Task details: Reproduce the material that follows exactly, with no line left out.

Records supplied:

=======

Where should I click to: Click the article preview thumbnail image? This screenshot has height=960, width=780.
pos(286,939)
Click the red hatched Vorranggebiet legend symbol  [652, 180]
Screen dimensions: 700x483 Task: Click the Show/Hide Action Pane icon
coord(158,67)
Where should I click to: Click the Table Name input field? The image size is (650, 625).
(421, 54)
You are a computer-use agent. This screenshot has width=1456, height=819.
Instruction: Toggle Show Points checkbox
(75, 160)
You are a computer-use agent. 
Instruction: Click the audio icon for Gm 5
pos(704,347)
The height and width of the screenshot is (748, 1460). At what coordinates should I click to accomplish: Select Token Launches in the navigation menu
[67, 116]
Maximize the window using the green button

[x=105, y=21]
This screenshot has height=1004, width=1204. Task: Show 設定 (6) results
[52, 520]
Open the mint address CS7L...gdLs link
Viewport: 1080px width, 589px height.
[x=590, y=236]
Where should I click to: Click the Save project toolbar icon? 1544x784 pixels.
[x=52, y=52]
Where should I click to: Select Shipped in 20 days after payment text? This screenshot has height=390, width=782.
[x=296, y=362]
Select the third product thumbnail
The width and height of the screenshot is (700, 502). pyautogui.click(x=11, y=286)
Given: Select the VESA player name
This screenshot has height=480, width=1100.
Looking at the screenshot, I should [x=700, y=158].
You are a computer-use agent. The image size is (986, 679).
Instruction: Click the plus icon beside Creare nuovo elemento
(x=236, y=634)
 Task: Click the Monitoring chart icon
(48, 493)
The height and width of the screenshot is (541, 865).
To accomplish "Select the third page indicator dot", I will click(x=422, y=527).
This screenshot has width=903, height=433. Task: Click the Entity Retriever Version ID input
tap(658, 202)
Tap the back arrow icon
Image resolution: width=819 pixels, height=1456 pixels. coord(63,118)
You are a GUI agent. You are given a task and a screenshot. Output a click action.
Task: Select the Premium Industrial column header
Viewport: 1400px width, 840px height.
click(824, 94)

=======

Answer box:
Where should I click to: Click the article preview thumbnail image? This screenshot has height=960, width=780.
pos(286,939)
Click the red hatched Vorranggebiet legend symbol  [652, 180]
Screen dimensions: 700x483 Task: Click the Show/Hide Action Pane icon
coord(158,67)
Where should I click to: Click the Table Name input field? The image size is (650, 625).
(421, 54)
You are a computer-use agent. This screenshot has width=1456, height=819.
Instruction: Toggle Show Points checkbox
(75, 160)
You are a computer-use agent. 
Instruction: Click the audio icon for Gm 5
pos(704,347)
The height and width of the screenshot is (748, 1460). At what coordinates should I click to accomplish: Select Token Launches in the navigation menu
[67, 116]
Maximize the window using the green button

[x=105, y=21]
This screenshot has height=1004, width=1204. Task: Show 設定 (6) results
[52, 520]
Open the mint address CS7L...gdLs link
Viewport: 1080px width, 589px height.
[x=590, y=236]
Where should I click to: Click the Save project toolbar icon? 1544x784 pixels.
[x=52, y=52]
Where should I click to: Select Shipped in 20 days after payment text? This screenshot has height=390, width=782.
[x=296, y=362]
Select the third product thumbnail
The width and height of the screenshot is (700, 502). pyautogui.click(x=11, y=286)
Given: Select the VESA player name
This screenshot has height=480, width=1100.
Looking at the screenshot, I should [x=700, y=158].
You are a computer-use agent. The image size is (986, 679).
Instruction: Click the plus icon beside Creare nuovo elemento
(x=236, y=634)
 Task: Click the Monitoring chart icon
(48, 493)
The height and width of the screenshot is (541, 865).
To accomplish "Select the third page indicator dot", I will click(x=422, y=527).
This screenshot has width=903, height=433. Task: Click the Entity Retriever Version ID input
tap(658, 202)
Tap the back arrow icon
Image resolution: width=819 pixels, height=1456 pixels. coord(63,118)
You are a GUI agent. You are given a task and a screenshot. Output a click action.
Task: Select the Premium Industrial column header
Viewport: 1400px width, 840px height.
click(824, 94)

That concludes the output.